In theprevious post, we presented the Value Iteration method to calculate the V-values and Q-values required by Value-based Agents. In this post, we will present how to implement the Value Iteration method for computing the state value by solving the Frozen-Lake Environment.

Value Iteration with V-function in Practice

The entire code of this post can be found on GitHub and can be run as a Colab google notebook using this link .

Next, we will present in detail the code that makes up the Value Iteration method that we presented in the previous post. So let’s come to the code. In the beginning, we import the used libraries and define the main constants:

import gym
import collections
from torch.utils.tensorboard import SummaryWriterENV_NAME="FrozenLake-v0"GAMMA = 0.9
TEST_EPISODES = 20
N =100
REWARD_GOAL = 0.8

Agent’s data structures

The main data structures which will keep Agent’s information are:

• rewards : A dictionary with the composite key “source state” + “action” +“target state”. The value is obtained from the immediate reward.
• transits : A table as a dictionary keeping counters of the experienced transitions. The key is the composite “state” + “action”, and the value is another dictionary that maps the target state into a count of times that we have seen it.
• values : A dictionary that maps a state into the calculated value of this state (V-value).
• state : Current state of the Agent.

The main data structures are created in the class constructor of the Agent.

Training Algorithm

The overall logic of our training algorithm is simple. Until the desired Reward goal is not reached we will execute the following steps:

1. play N random steps from the environment to populating the reward and transits tables.
2. After those N steps, it performs a value iteration step over all states, updating the value table.
3. Then we play several full episodes to check the improvements using the updated value table.
4. If the average reward for those test episodes is above the desired boundary, then we stop training.

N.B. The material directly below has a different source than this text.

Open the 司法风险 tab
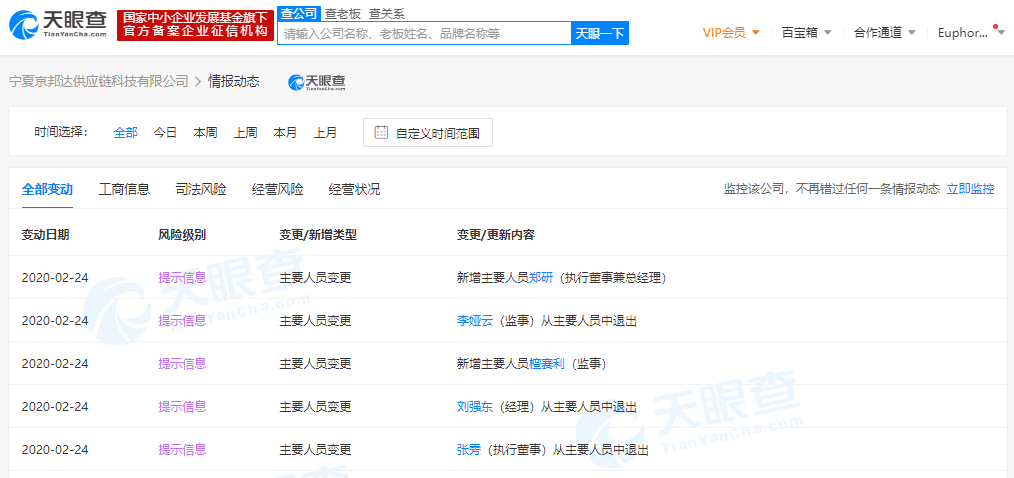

Before we go into more detail about this code, it will help to review the agent’s code first.

Agent Class

In the Agent class constructor, we create an Environment that we will be using for data samples, obtain our first observation, and define tables for rewards, transitions, and values:

class Agent: 
      def __init__(self):
          self.env = gym.make(ENV_NAME) 
          self.state = self.env.reset()
          self.rewards = collections.defaultdict(float)
          self.transits = collections.defaultdict(
                        collections.Counter)
          self.values = collections.defaultdict(float)

Play random steps

Remember that in the previous post we advanced that the estimation of Transitions and Rewards will be obtained through the history of the Agent’s interaction with the Environment.

This is done by the method play_n_random_steps that plays N random steps from the Environment, populating the reward and transits tables with random experiences.

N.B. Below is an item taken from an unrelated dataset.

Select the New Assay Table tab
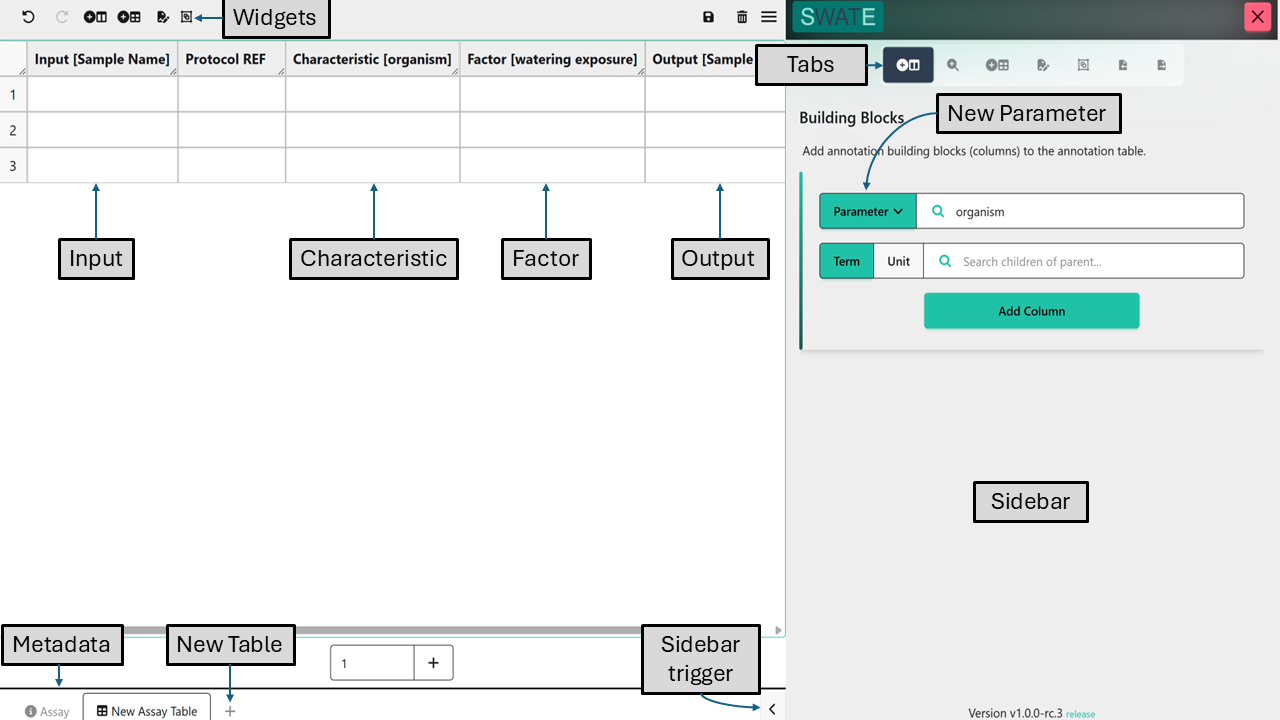(x=147, y=710)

def play_n_random_steps(self, count):
    for _ in range(count):
        action = self.env.action_space.sample()
        new_state, reward, is_done, _ = self.env.step(action)
        self.rewards[(self.state, action, new_state)] = reward
        self.transits[(self.state, action)][new_state] += 1
        if is_done:
           self.state = self.env.reset()
        else:
           self.state = new_state

Note that we don’t need to wait for the end of the episode to start learning; we just perform N steps and remember their outcomes. This is one of the differences between the Value Iteration and the Cross-Entropy method shown in a previous post, which requires full episodes to learn.

Value of the action

The next method calculates the Q-function, the value of an action from a state using the transits , reward , and value tables of the Agent. We will use it for two purposes: to select the best action to perform from the state and to calculate the new value of the state on the Value Iteration algorithm.

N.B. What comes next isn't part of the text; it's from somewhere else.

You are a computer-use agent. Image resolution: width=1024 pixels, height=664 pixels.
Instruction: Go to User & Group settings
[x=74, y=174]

def calc_action_value(self, state, action):
    target_counts = self.transits[(state, action)]
    total = sum(target_counts.values())
    
    action_value = 0.0
    for tgt_state, count in target_counts.items():
        reward = self.rewards[(state, action, tgt_state)]
        val = reward + GAMMA * self.values[tgt_state]
        action_value += (count / total) * val
    return action_value

First, from the transits table, we extract transition counters for the given state and action that the method receives as arguments. We sum all counters to obtain the total count of times we have executed the action from the state. Then we iterate every target state that our action has landed on and calculate its contribution to the total action value using the formula presented in the Bellman equation post:

This value is equal to immediate reward plus discounted value for the target state and multiplied this sum to the probability of this transition (individual counter divided by the total value computed before). We add the result for each iteration to a variable action_value , the variable that will be returned.

Select best Action

In order to select the best action from a given state, we have the method select_action that uses the previous calc_action_value method to make the decision:

def select_action(self, state):
    best_action, best_value = None, None
    for action in range(self.env.action_space.n):
        action_value = self.calc_action_value(state, action)
        if best_value is None or best_value < action_value:
           best_value = action_value
           best_action = action
    return best_action

The code of this method iterates over all possible actions in the Environment and calculates the value for every action and returns the action with the largest Q-value.

Value Iteration function

And here we have the main function, that as we described in the previous post, what Value Iteration method do is just loop over all states in the Environment:

def value_iteration(self):
    for state in range(self.env.observation_space.n):
        state_values = [
              self.calc_action_value(state, action)
              for action in range(self.env.action_space.n)
        ]
   self.values[state] = max(state_values)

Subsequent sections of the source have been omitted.